One of the medical horror stories you often hear about is a surgeon negligently leaving an object inside of a patient. In fact, this is quite a common problem. According to a 2012 report from Johns Hopkins University, surgeons in the United States “leave an object in a patient at least 39 times a week.” And it may be months or even years before the patient learns about it.
In fact, Georgia’s medical malpractice laws expressly contemplate such scenarios. Normally, a patient has two years from the date of a medical procedure to bring a malpractice case. When a “foreign object has been left in a patient’s body,” the patient has one year from that date of discovery to bring a claim, even if it falls outside the normal two-year statute of limitations.

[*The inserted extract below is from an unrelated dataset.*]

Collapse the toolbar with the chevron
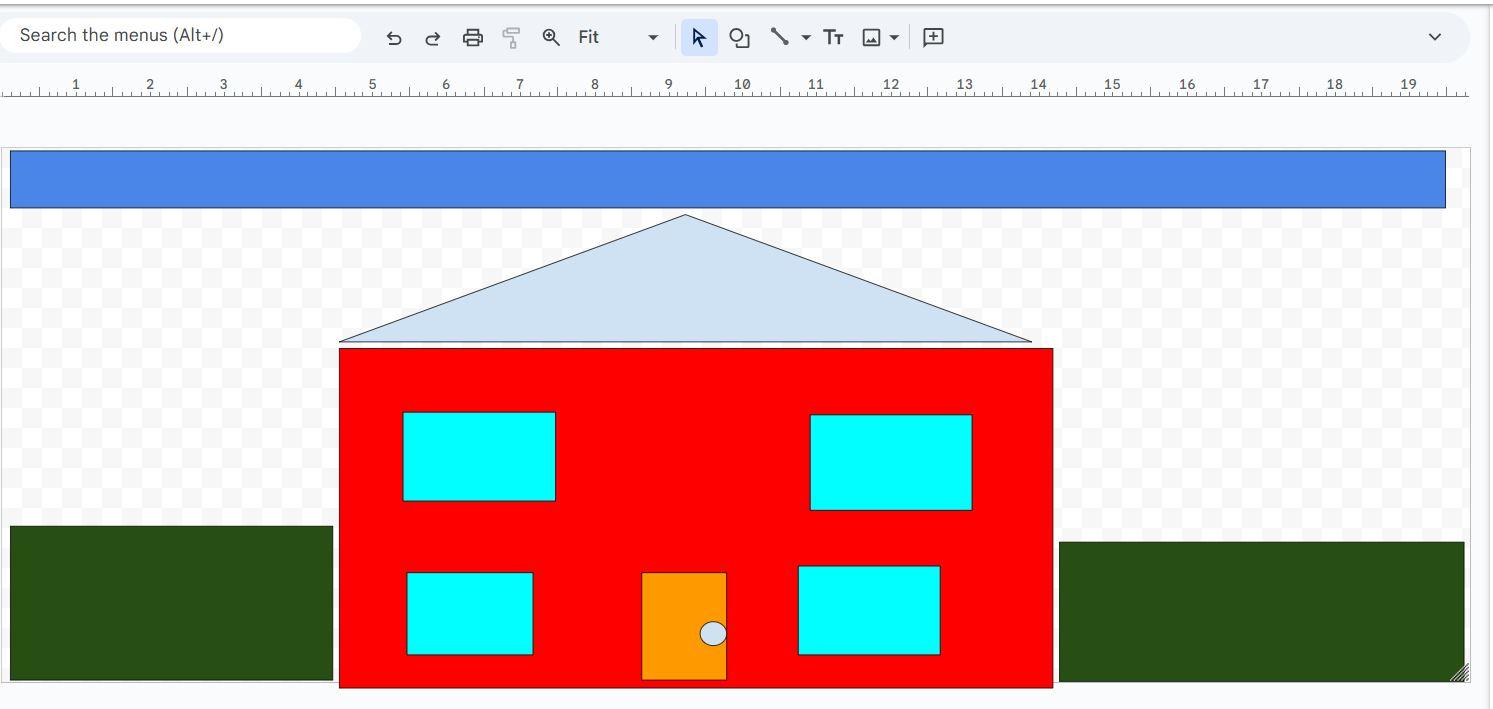1493x709 pixels. [1434, 37]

Nassar Cure v. Intuitive Surgical, Inc.
Simply leaving an object inside of a patient does not, in and of itself, establish a personal injury claim. The U.S. 11th Circuit Court of Appeals in Atlanta recently addressed this issue in rejecting a lawsuit brought by two patients who alleged they were injured due to a defective medical device that left metallic residue in their bodies. Affirming a lower court’s earlier ruling, the appeals court said controlling Georgia case law required dismissal of the men’s claims.

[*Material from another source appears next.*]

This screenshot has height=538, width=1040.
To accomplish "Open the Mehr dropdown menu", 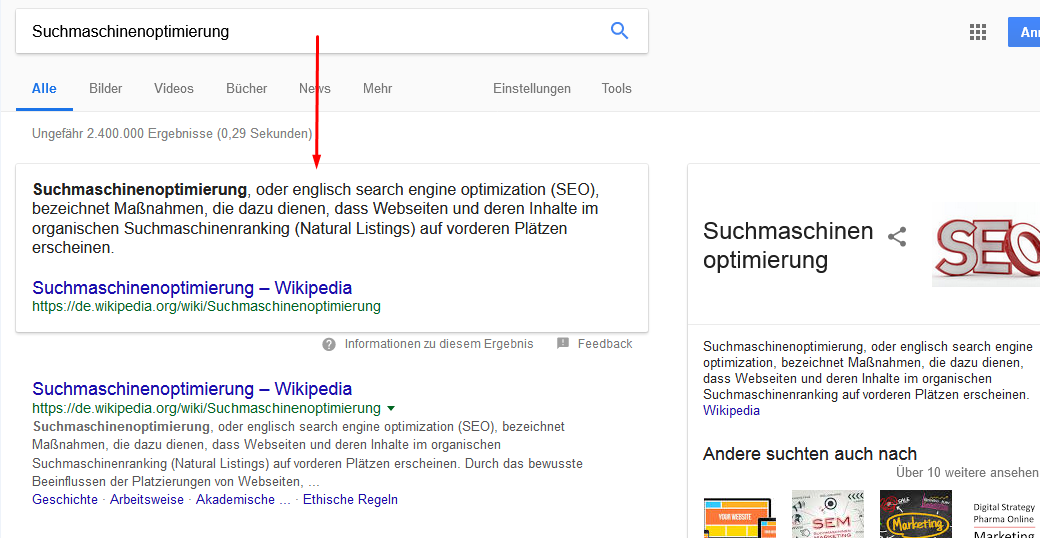I will click(377, 88).
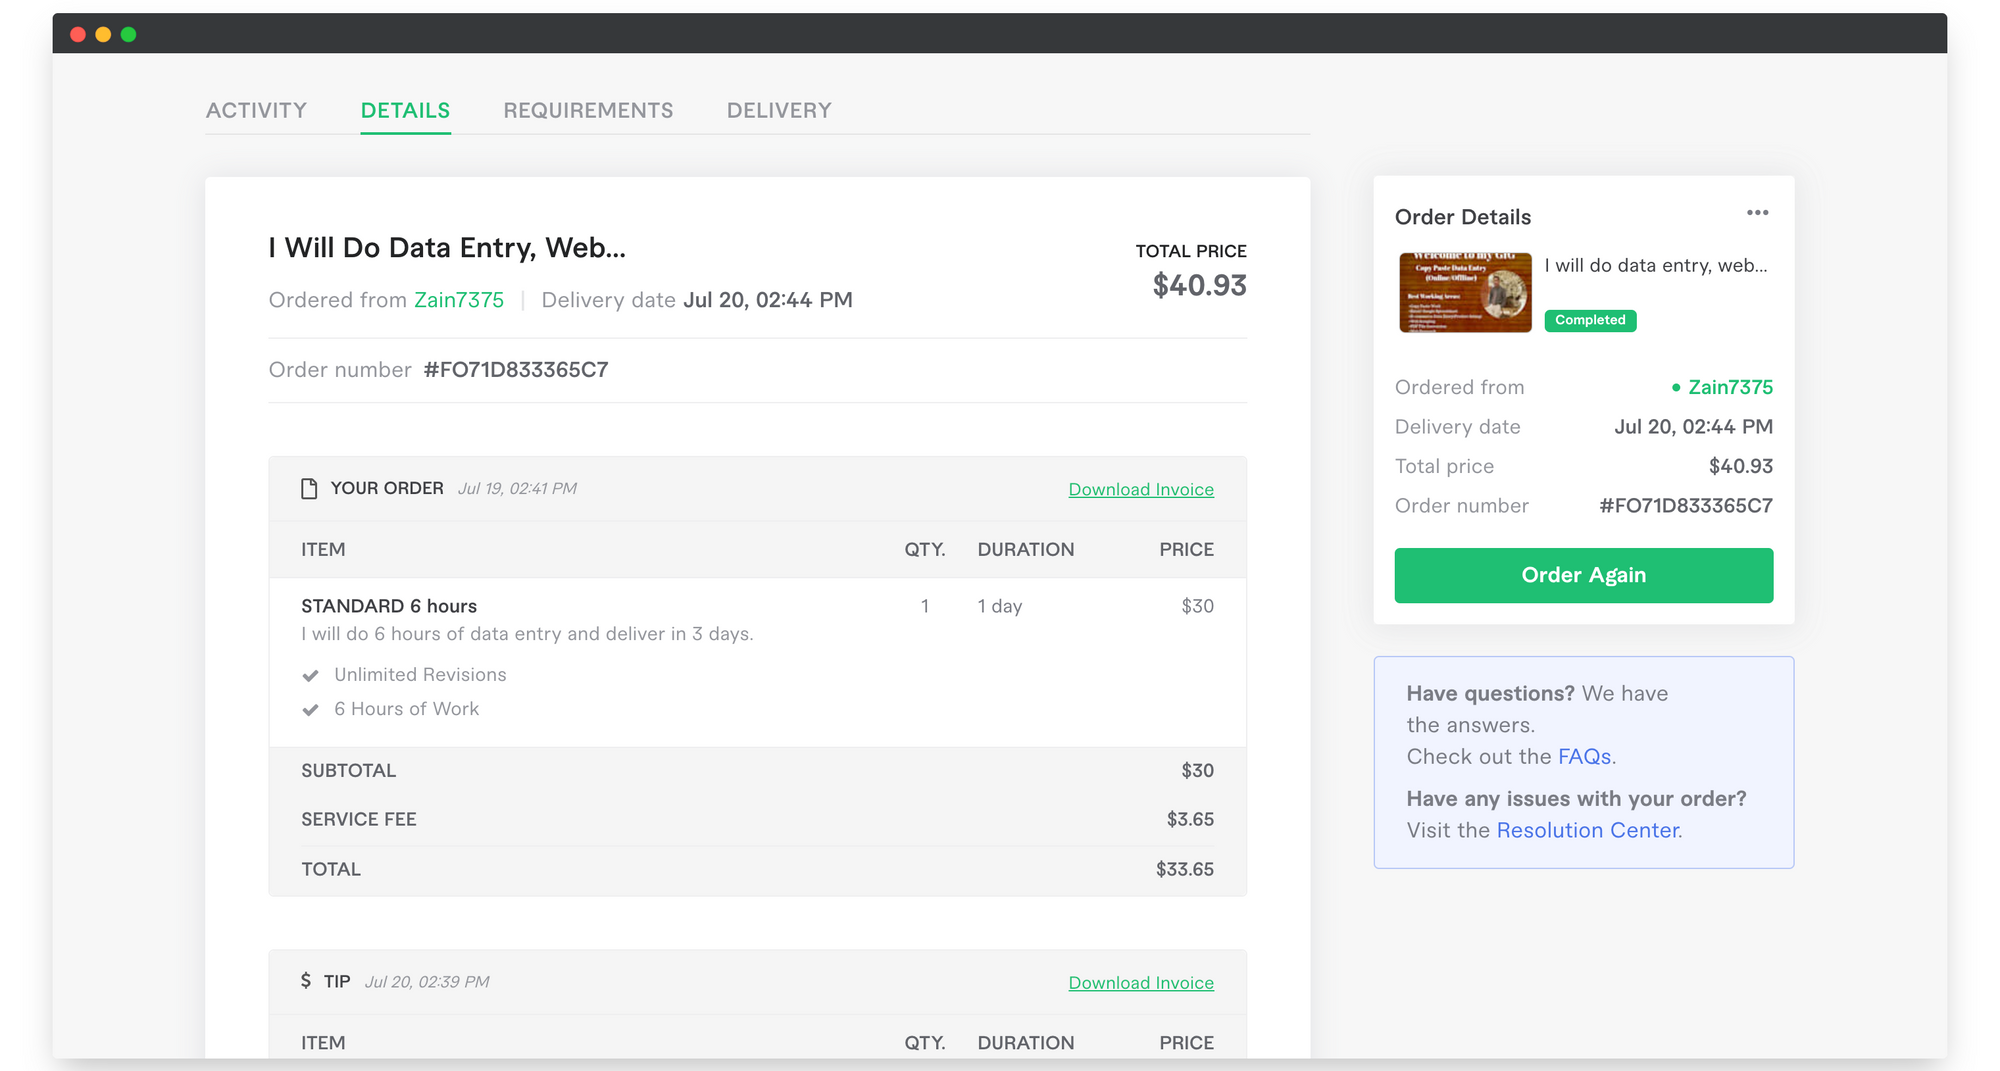Download invoice for YOUR ORDER section

1141,489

Specifically, the plaintiffs said they were former heart surgery patients who later learned they had “small metallic particles” in their brains. These particles were purportedly “metal shavings that were shed” by certain instruments used by the surgeons who performed the operation. The plaintiffs filed a suit, on behalf of themselves and other patients who were similarly affected, against the manufacturer of the instruments in question.
The plaintiffs’ alleged they were injured simply because there were now metallic particles in their brain. Both the trial court and the 11th Circuit rejected this theory of liability. As the 11th Circuit explained, the Georgia Court of Appeals has previously held that the presence of “elevated levels” of certain chemical compounds does not constitute an “injury” under state law. Rather, a victim must show how the chemicals have manifested themselves to the detriment of the plaintiff, i.e. by causing “actual disease, pain, or impairment of some kind.”
In the present case, the 11th Circuit rejected the plaintiff’s attempt to distinguish those claims from the ones at issue in the earlier Georgia case, which involved toxic chemicals rather than a “foreign object” left due to surgery. The appeals court said the source of the chemical made no difference.
Again, the Court did not suggest that it was okay to leave metal particles inside a patient’s brain. The plaintiff’s complaint needed to allege a concrete harm beyond the mere presence of the foreign objects. For example, the plaintiffs argued they “suffered and will continue to suffer physical, neurological, and mental effects,” but the complaint offered no specifics, according to the 11th Circuit. Merely offering “vague, conclusion statements” of injury is insufficient under Georgia law to establish a case for negligence.